**REQUIRED WORK:**
a: Reproduce the part of the trafficking article that starts at "The UN’s International" and ends at "lockdowns across Italy.", word for word.
b: Write the next part of the trafficking article, picking up after its last sentence.

**PAGE EXCERPT:**
******************************

The UN’s International Organization for Migration (IOM) highlights that more than 80% of Nigerian women and female minors who arrived in Italy were victims of elaborate and highly organized sex trafficking Nigerian mafia. A shadowy underbelly of abuse that has existed for years, but exponentially got worse for the victims during the Covid-19 lockdowns across Italy. 

Princess Okokon, a former victim of sex trafficking, escaped the streets but had a deep desire to help the women that remained, “In 1999, I was on the streets for 6 months and then ran away. I saw so many women that suffered like me. I saw girls, I saw older women all on the streets. I ran from Turin with Alberto’s help. But I wanted to go back to be able to help the others left behind,” she says. Okokon and her husband, Alberto Mossino, President of PIAN Onlus an Anti Trafficking organization in Italy, together run the operation based in Asti, the northwestern region of Piedmont. The organization aims to get women off the streets, sue the people that trafficked them and empower them by learning skills that can turn into work. 

When the sex market in Italy stopped due to the stringent Covid-19 lockdown measures, the business of human trafficking was also at a standstill, “these women are considered to be like merchandise. The traffickers don’t see the women and many times young girls as human beings at all. When we were in lockdown, everything was closed, they couldn’t work in the streets. The traffickers forgot about them, they left them without anything, they didn’t even give them money or food to survive,” says Mossino.

That’s when calls from women across Italy looking to find help to leave their traffickers began, “the problem was that these victims were left on the streets, some we couldn’t help directly because Asti was in a red zone, so we couldn’t leave the area or have the women travel to us,” explains Okokon. “We had to help these women not be fearful of the pimps.”

******************************

**DATA SHOWN:**
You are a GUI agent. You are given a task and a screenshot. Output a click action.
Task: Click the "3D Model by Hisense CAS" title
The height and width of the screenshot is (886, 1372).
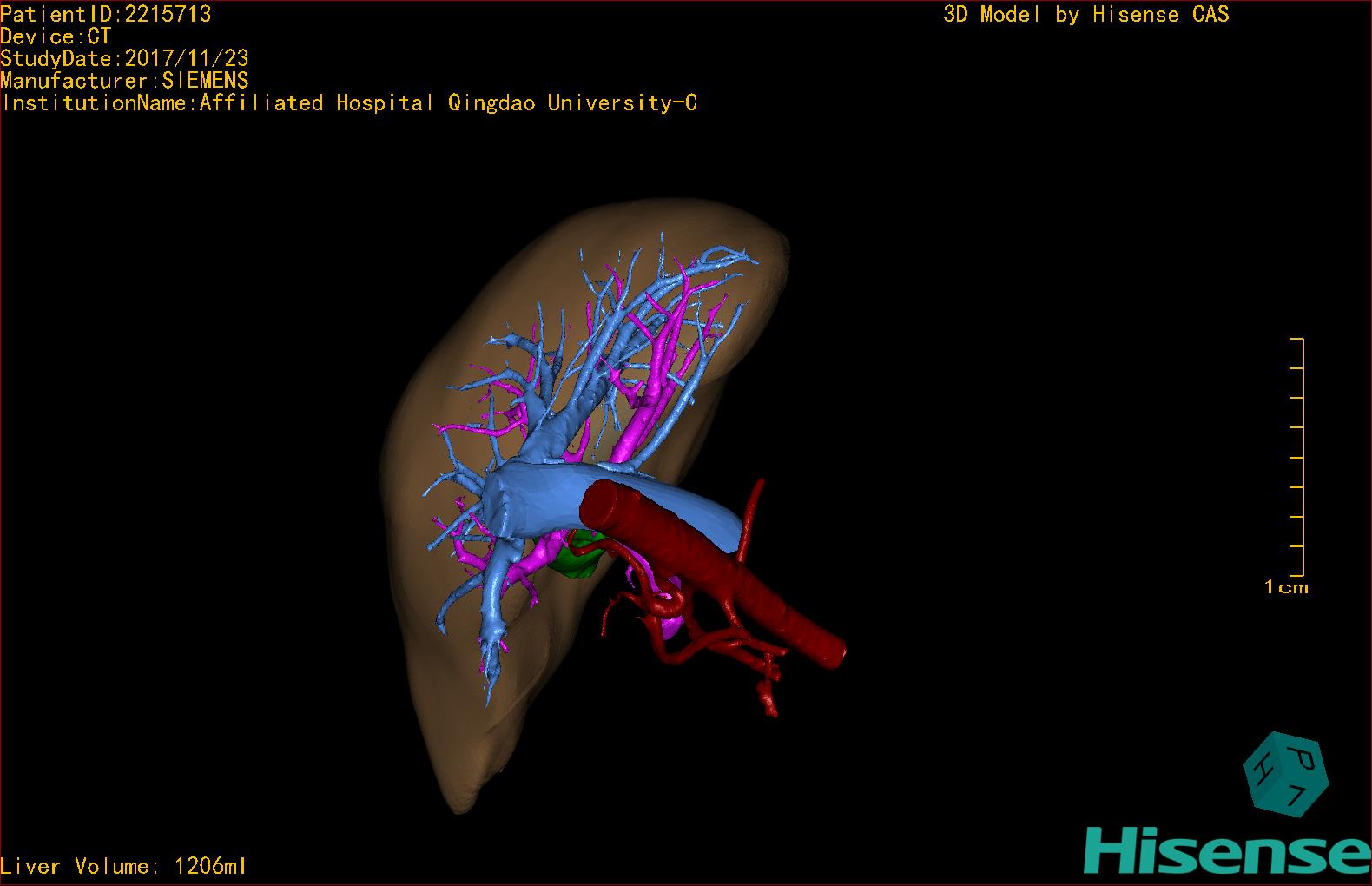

******************************

**ACTIVITY ANSWERS:**
a:
The UN’s International Organization for Migration (IOM) highlights that more than 80% of Nigerian women and female minors who arrived in Italy were victims of elaborate and highly organized sex trafficking Nigerian mafia. A shadowy underbelly of abuse that has existed for years, but exponentially got worse for the victims during the Covid-19 lockdowns across Italy.

b:
Yet, the fear of leaving runs deep. The manipulation traffickers can wield is tied to juju ritual, many of the trafficked women and girls are coerced to submit to making them easily manipulated by their traffickers to repay their expensive debts, often inflated to cover costs of travel. These spiritual beliefs are often connected to magic rituals involving pubic hair, and blood under the guise of an ancient “spell” that invokes fear. Through these rituals carried out by juju priests, traffickers exert a psychological form of control over the victims making them fearful for their lives. The victims are threatened and made to believe that if they don’t comply, or if they run away, it means a possible deadly repercussion for the woman and her family back home in Nigeria.  

A former victim turned sex trafficker named Patience explains the role these rituals play in coercing victims to comply to traffickers, “we bring them to juju priests, we do this before they leave. The deity instills a fear in them. The juju priest helps to make them fear,” says Patience. 

Nduka Nwanwene, Nigerian Anti-Trafficking Agency says “Human trafficking is the third most lucrative illegal business in the world after drugs and firearms. They invest so little and make so much money.”

Okokon explains that over the years, their organization has helped many women to teach them new skills, like artisanal craft work, and culinary skills, others have gone on to get degrees, “the first group of women we helped are now in Canada, London, some are even here in Asti. They studied, did courses, and even went back to school.” In recent years, however, the type of migration has changed, “now we have more young minors coming, who are so easy to take advantage of, and being that they are so young and not educated, it’s more work to help them. They often just think of money and not their future. It’s so important to help teach them to invest in themselves.”

“That’s where the commission of Turin, Genova, and Milano come in, to help identify these women. These women and minors aren’t refugees, they are trafficked victims, its something very different. Our mission is to do social integration to help these women get back on their feet. We also help them to sue their traffickers” says Okokon.

“What we can’t allow is for these women to be victims,” says Okokon. “We want to help these women to be able to have the capacity to work after they do these courses so that they are independent and not reliant on traffickers.”